Any required local SPL toolkits, including the one containing the main composite, must be indivdually specified by location to the --toolkits flag. Any SPL toolkit that is present on the IBM Cloud service need not be included.

For example, an application that uses the Slack toolkit might be submitted as:

streamsx-runner --service-name Streaming-Analytics-xd \
    --main-composite com.example.alert::SlackAlerter \
    --toolkits $HOME/app/alerters $HOME/toolkits/com.ibm.streamsx.slack

where $HOME/app/alerters is the location of the SPL application toolkit containing the com.example.alert::SlackAlerter main composite.

Warning

The main composite name must be namespace qualified.
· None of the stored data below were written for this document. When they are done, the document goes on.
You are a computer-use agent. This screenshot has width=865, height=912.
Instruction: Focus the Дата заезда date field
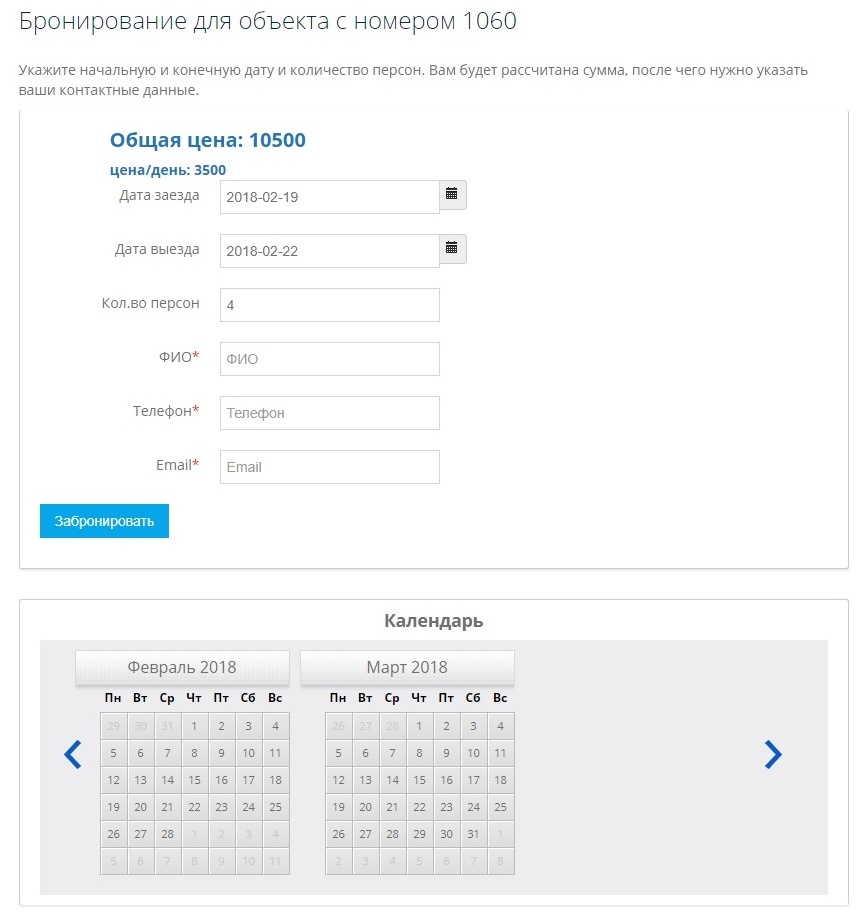click(x=329, y=197)
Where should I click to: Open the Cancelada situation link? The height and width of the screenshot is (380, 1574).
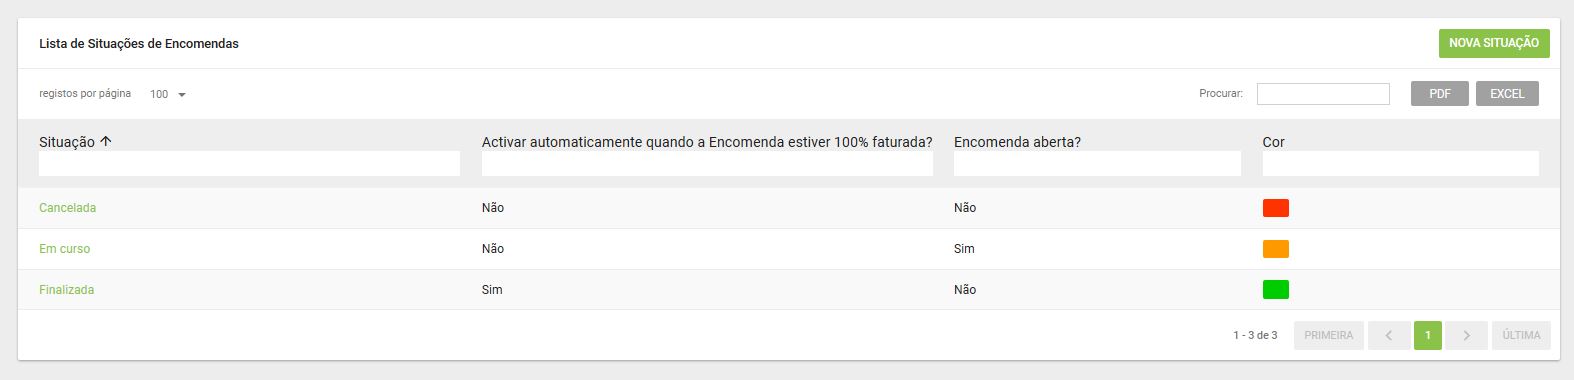[x=67, y=208]
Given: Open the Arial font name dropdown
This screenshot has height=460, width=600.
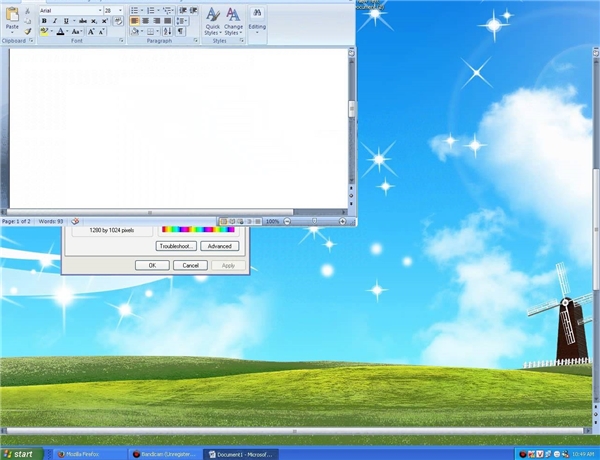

Use of the default namespace for a main composite is not recommended as it increases the chance of a name clash with another SPL toolkit.
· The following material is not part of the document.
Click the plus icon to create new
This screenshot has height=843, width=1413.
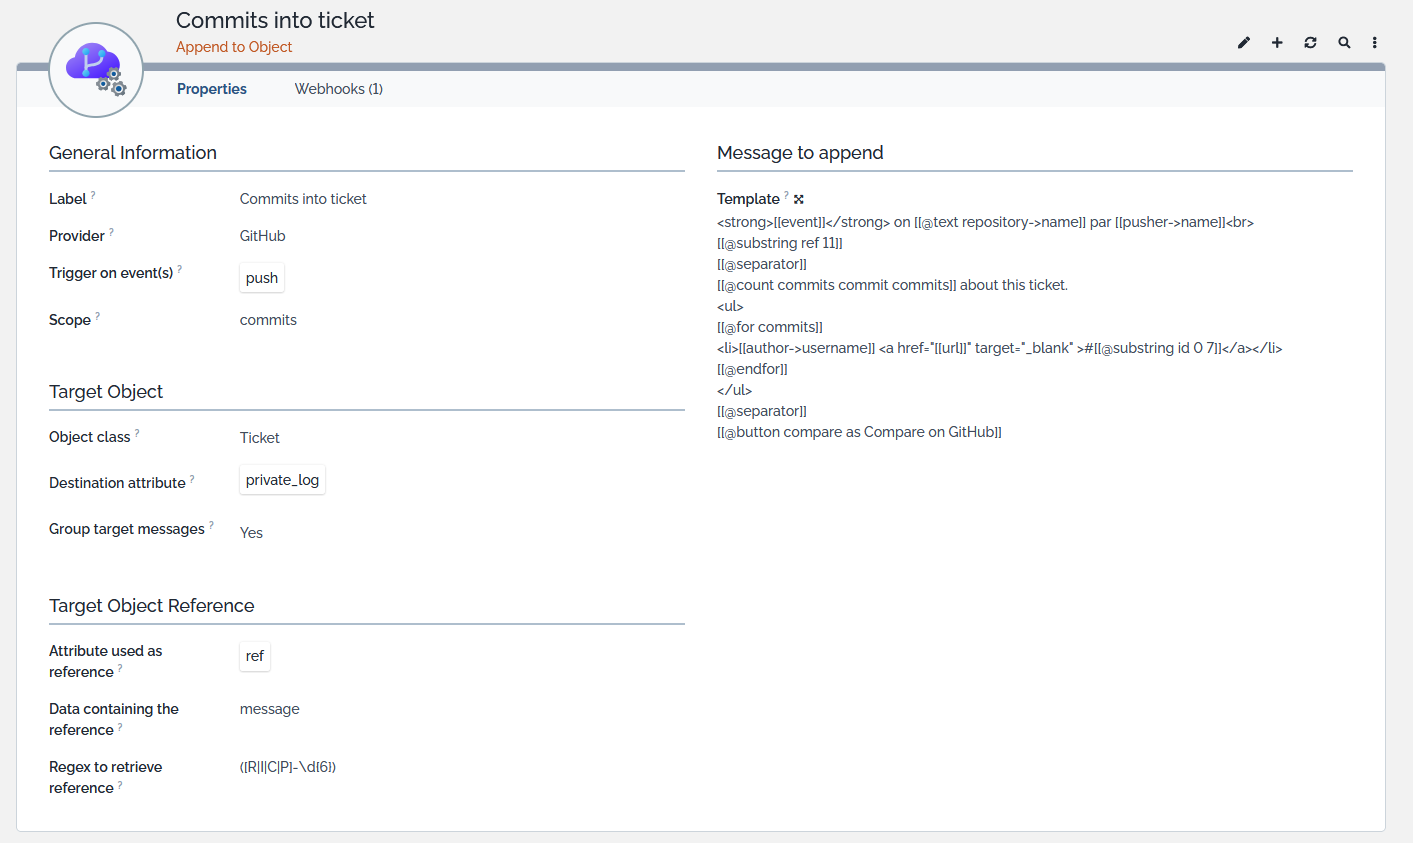[x=1277, y=43]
Streams application bundles

A Streams application bundle is submitted to a service instance using --bundle. The argument to --bundle is a locally accessible file that will be uploaded to the service.
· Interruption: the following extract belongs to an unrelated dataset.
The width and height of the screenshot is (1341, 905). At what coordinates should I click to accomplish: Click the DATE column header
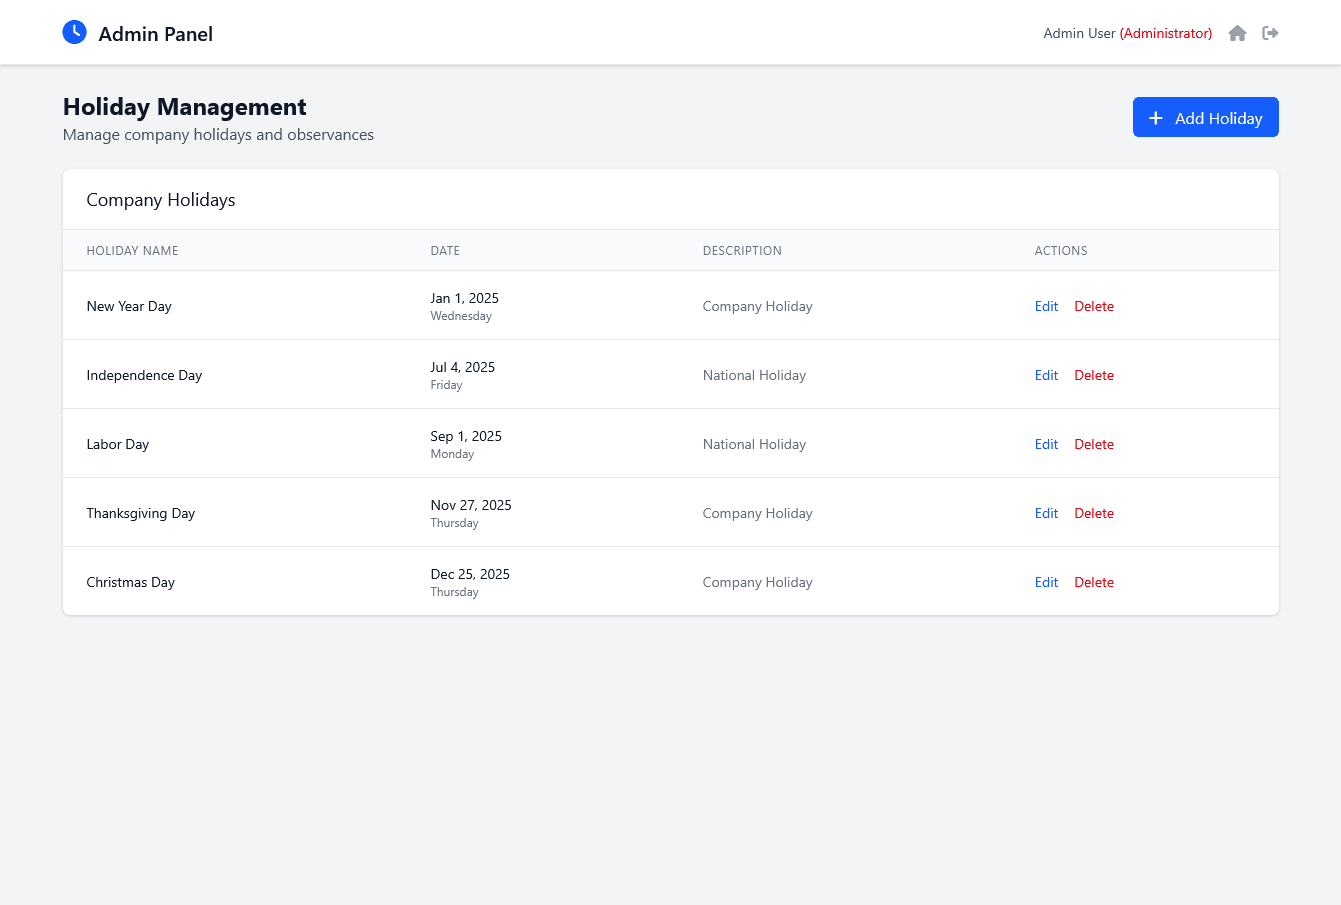(445, 250)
The bundle must have been created on using an IBM Streams install whose architecture and OS version matches the service instance. Currently this is x86_64 and RedHat/CentOS 6 or 7 depending on the service instance.

The --toolkits flag must not be specified when submitting a bundle.

Job options

Job options, such as --job-name, configure the running job.

For --topology job options set as arguments to streamsx-runner override any configuration returned from the function defining the application.

Creating Streams application bundles

--create-bundle uses a local IBM Streams install to attempt to mimic the build that would occur with -topology or --main-composite. Differences between the local environment and the IBM Cloud Streaming Analytics build environment may cause build failures in one and not the other.

This can be used as a mechanism to perform a local test build before using the service, or as a valid mechanism to create bundles for later upload with --bundle.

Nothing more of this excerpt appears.